— begin Provided records —
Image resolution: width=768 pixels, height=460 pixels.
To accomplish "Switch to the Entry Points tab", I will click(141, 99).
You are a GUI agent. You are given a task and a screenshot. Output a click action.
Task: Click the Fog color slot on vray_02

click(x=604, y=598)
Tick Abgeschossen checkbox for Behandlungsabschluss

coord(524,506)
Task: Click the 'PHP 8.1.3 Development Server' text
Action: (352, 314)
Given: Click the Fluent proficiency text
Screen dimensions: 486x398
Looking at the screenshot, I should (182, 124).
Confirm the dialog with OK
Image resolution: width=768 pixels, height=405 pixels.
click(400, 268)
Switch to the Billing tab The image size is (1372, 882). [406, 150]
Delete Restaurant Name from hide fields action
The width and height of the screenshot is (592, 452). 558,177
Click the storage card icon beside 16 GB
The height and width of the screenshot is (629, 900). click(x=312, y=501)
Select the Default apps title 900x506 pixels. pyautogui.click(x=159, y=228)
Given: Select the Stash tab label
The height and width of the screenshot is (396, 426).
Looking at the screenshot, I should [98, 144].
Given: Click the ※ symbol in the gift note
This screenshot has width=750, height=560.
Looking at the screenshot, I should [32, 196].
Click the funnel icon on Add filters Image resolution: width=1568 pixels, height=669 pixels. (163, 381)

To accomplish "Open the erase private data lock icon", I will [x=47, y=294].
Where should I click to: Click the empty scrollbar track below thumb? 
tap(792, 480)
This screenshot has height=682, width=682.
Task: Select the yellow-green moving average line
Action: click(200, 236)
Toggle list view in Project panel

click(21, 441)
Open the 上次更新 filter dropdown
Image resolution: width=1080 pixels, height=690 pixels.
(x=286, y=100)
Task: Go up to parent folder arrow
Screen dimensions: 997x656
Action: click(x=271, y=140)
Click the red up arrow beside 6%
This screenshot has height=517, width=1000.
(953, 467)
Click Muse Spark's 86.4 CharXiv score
— end Provided records —
▶ _Stated problem_
Extract each line of the records that contains the string "This".

▶ _Written solution_
This screenshot has width=750, height=560.
This screenshot has height=682, width=682.
This screenshot has height=517, width=1000.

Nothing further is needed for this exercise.